What to work on -
Pick up the Nike Zoom Fly Flyknit shoe review below after its last sentence and carry it forward in the same voice.

Text provided -

—————

The running shoe world operates in a similar way, where only the elites get the latest and greatest, and the remainder of the population waits decades for the tech to turn into commonplace consumables.
Back in the 50’s Bill Bowerman (Nike’s original innovator) was hand crafting track spikes for his athletes. Now, track spikes can be purchased for $20 and could probably out perform the ones Bill made.
And also now, Nike has wind tunnel tested, carbon fiber reinforced, fancy shoes that are making their way into the early adopter market.
This Zoom Fly Flyknit with Carbon Fiber and heavily tested midsole design is the leading wave of faster shoes to the average consumer from Nike.
Clearly, you can take this shoe and drop your 5:00 marathon to a 4:00, and climb 4 steps at a time instead of 2. And clearly, I was being sarcastic there, as there’s a limit as to how much gear can improve the athlete.
The best of the best from Nike is claimed to improve your time by 4%, so given this is slightly worse than what they have.
A solid week of training for most folks can improve racing times by more than 4%, be careful thinking you can spend money for speed gains instead of working harder.
However, you’ll still feel slightly faster in these shoes than in most others. I put them on and was happy to see Nike using a tougher material for the upper, and that they moved away from Flywire to integrating the laces into the upper.
These would help increase the longevity of the shoe. The color was also pretty striking, with a Pink outsole and orange highlights. Looked a bit like a reentry vehicle.
But, the biggest feature I noticed about these shoes when I first put them on was the carbon fiber plate. A few strides in the shoe and you can clearly feel a platform springing back some energy to you inside the midsole.
I tried to grab both ends of the shoe and bend it in half, but that carbon fiber plate resisted HEAVILY.
Normally, an inflexible shoe like that is as good as garbage, but the shape of the midsole lets you follow through with your stride and the stiff carbon fiber smoothly.
This was something that felt good to run on. I did a 10 mile run around Boston and decided these shoes were good enough for the 5k race I had the next day.
After doing well in the race, I got into chipping away at testing these shoes for 50 miles, and then accidentally ran too much in them and I’m sitting north of 100 miles right now in these shoes.

—————

Given material -

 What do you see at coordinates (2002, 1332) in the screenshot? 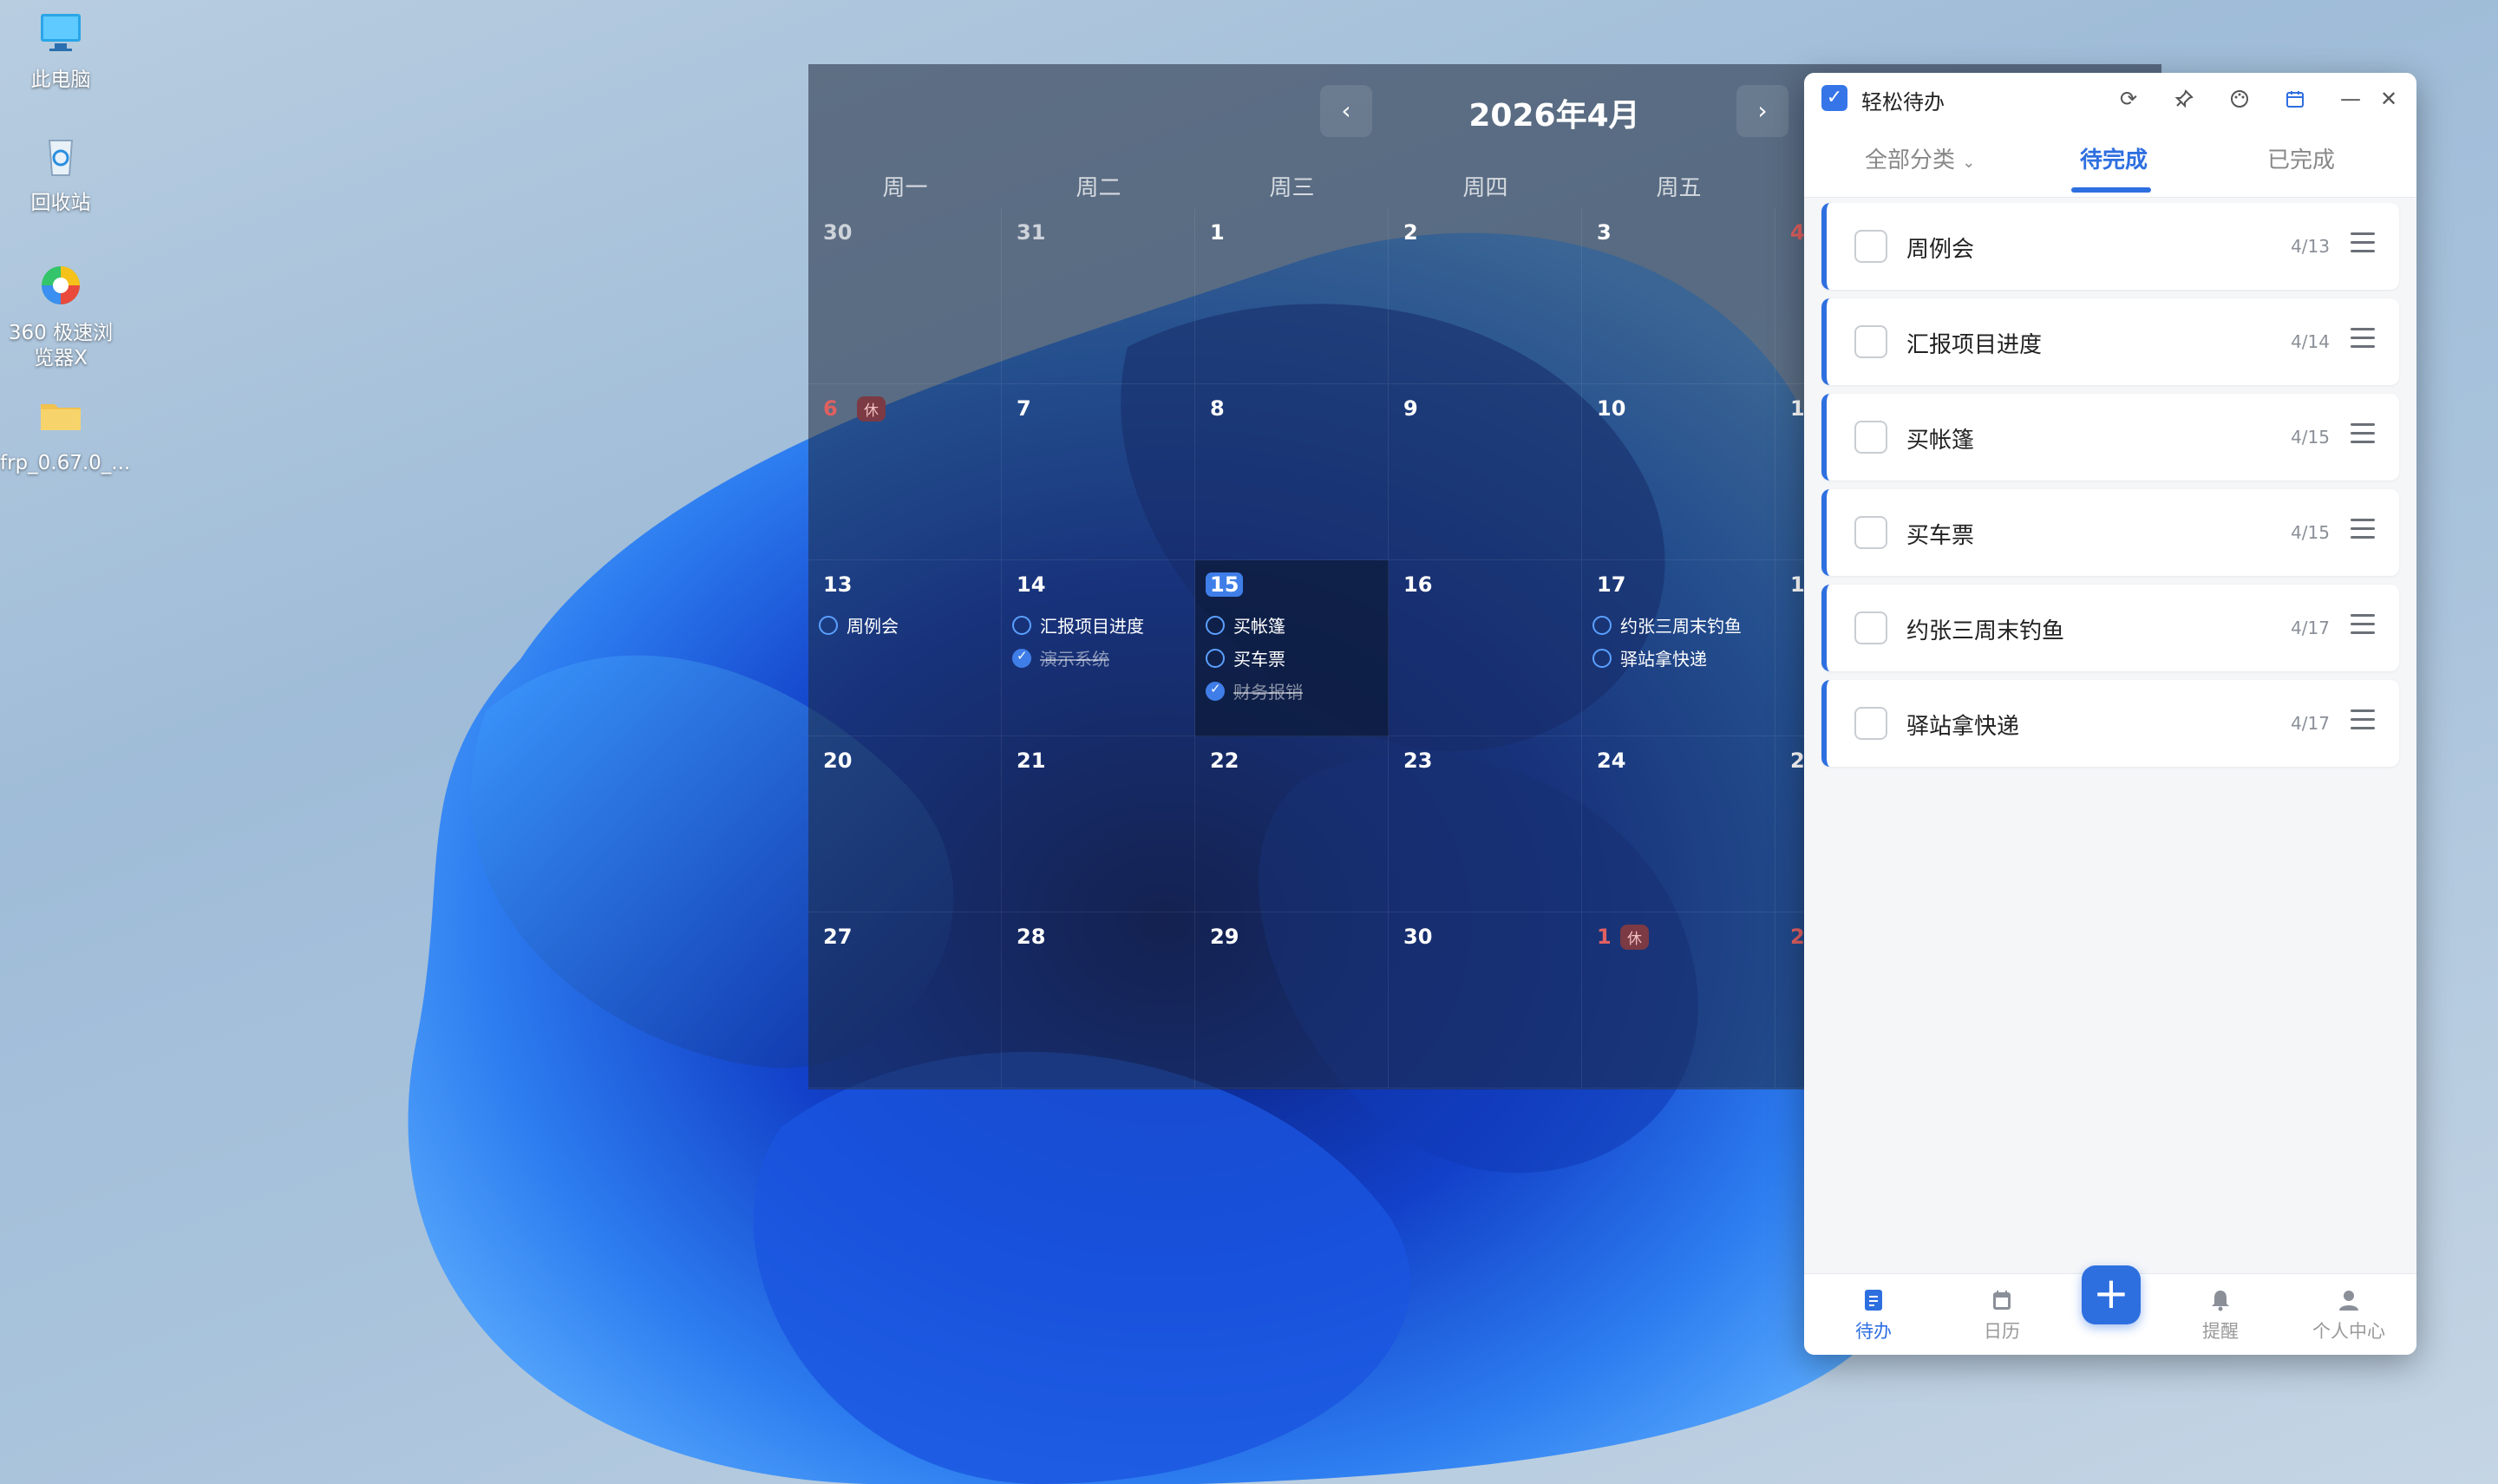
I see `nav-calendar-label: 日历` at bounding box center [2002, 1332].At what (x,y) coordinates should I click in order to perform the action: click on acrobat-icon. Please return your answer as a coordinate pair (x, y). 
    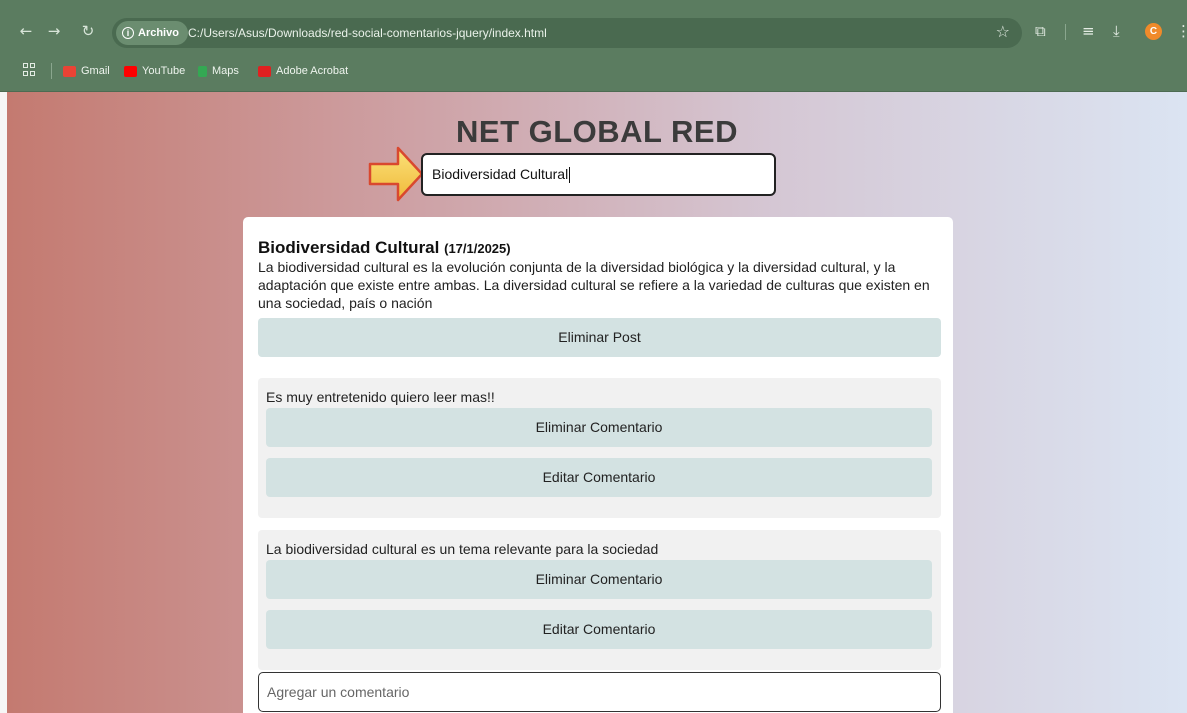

—————

Answer section -
Nike Zoom Fly Flyknit Sole Unit
Carbon fiber. Hype? Somewhat. Real? Yes. Unlike MANY of the terms that Nike uses to describe their shoes, carbon fiber is a real, quantifiable, advanced piece of technology used outside the running community.
unlike Flywire which is just a trademarked term for strings laces go through, or Flyknit which is just a trademarked term for fabric woven differently than regular fabric, or Fly…you get my point.
How it works to make you more efficient with your running is by deflecting under your load as you land, and then returning back to the original shape.
Since carbon fiber is so stiff and lightweight, you can get pretty great energy return with hardly any added weight.
The same amount of resistance with something like fiberglass would require a lot more material, and a lot more added weight.
The overall feeling does mimic what it’s like to run on a springboard, as any force on the shoe is spread out across the plate and returned back from the same plate.
This is a feeling I haven’t felt before in shoes, and so it took me 30+ minutes of running in the shoes for it to blend into the shoe.
Surrounding this carbon fiber plate is Nike’s React Foam. That foam has 13% more energy return than their Lunarlon foam, which is a statement since that’s already one of their proprietary foams that does well across the board.
Their React form is light, energy efficient, and durable. Perfect for long distance running (and frankly most running in general). I can confirm that this foam is great at cushioning without sucking away energy.
The layout of this foam is a fair amount in the forefoot to provide a stable landing, and then a very tall and frankly narrow section of foam below the heel that converges to a point directly behind the achilles.
If you’re a heel striker, these shoes will feel sloppy, since the heel is designed to be less of a crash pad, and more of a final step in toeing off.
The final parts of the sole is the surprisingly simple outsole design (when compared to all the new tech in the rest of the shoe).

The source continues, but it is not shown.